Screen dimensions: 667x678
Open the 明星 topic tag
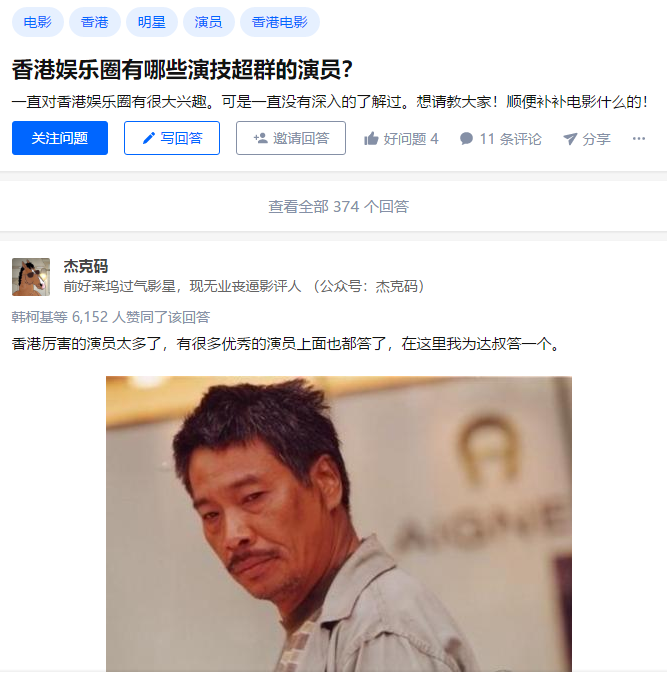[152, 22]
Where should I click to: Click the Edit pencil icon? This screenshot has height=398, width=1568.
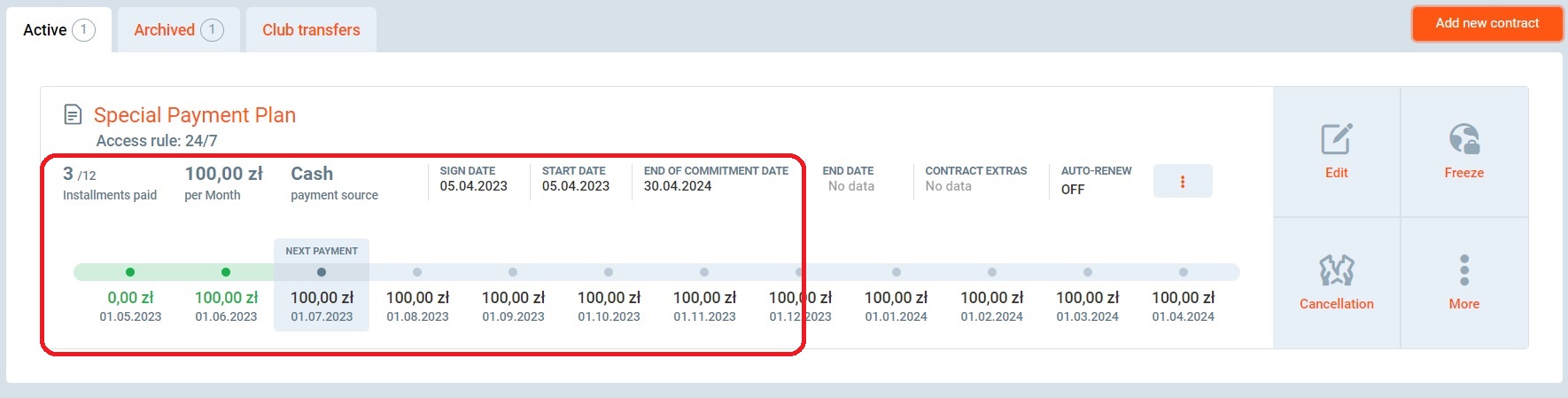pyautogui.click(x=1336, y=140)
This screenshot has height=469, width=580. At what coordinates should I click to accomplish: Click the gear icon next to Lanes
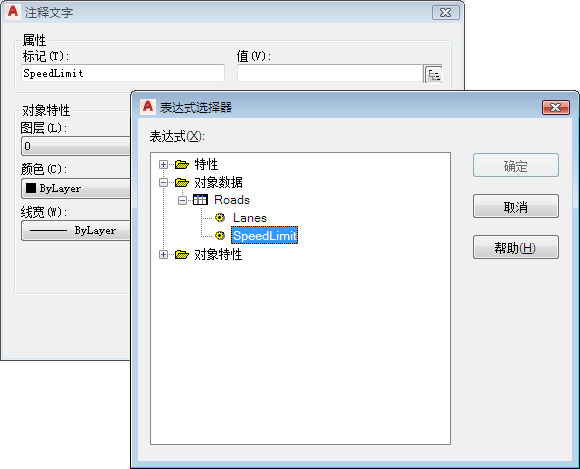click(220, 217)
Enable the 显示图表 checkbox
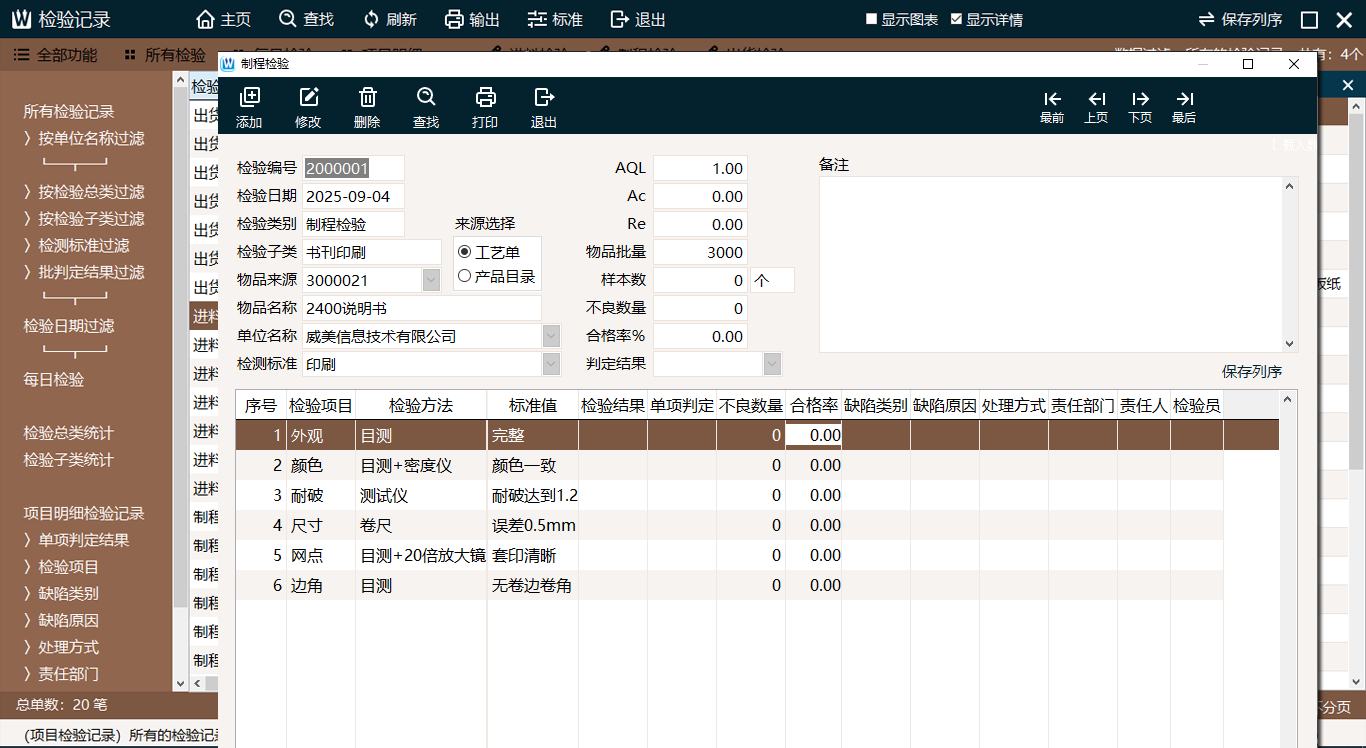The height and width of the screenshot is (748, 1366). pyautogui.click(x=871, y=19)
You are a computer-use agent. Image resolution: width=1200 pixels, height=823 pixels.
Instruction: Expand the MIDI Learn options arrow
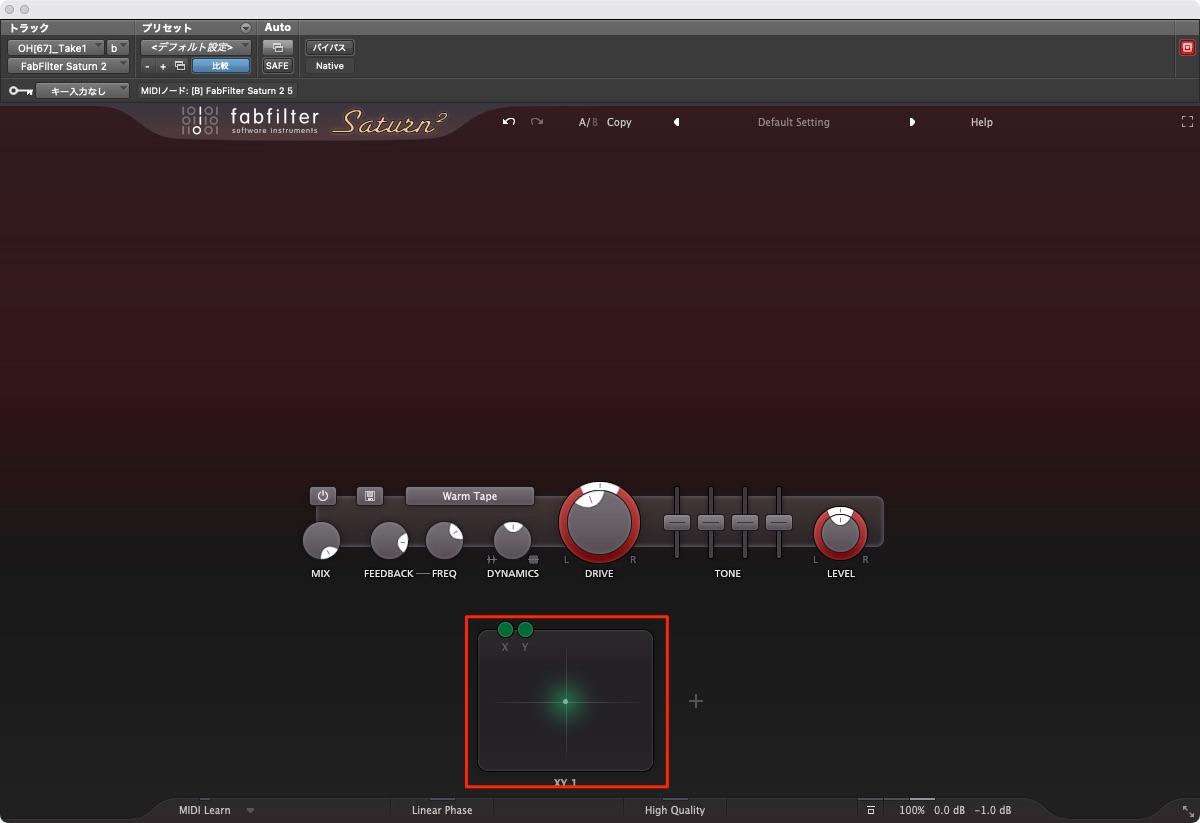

◆ ◆ ◆

- [TASK GOAL]
The lines to be extracted begin at the line containing "This screenshot has height=469, width=580." and continue through the final line of the material above, both ends included. Reproduce them exactly, without the pictures.

- [REPLY TO THE EXERCISE]
This screenshot has height=469, width=580. At what coordinates should I click to accomplish: Click the gear icon next to Lanes
click(220, 217)
Enable the 显示图表 checkbox
The height and width of the screenshot is (748, 1366). pyautogui.click(x=871, y=19)
You are a computer-use agent. Image resolution: width=1200 pixels, height=823 pixels.
Instruction: Expand the MIDI Learn options arrow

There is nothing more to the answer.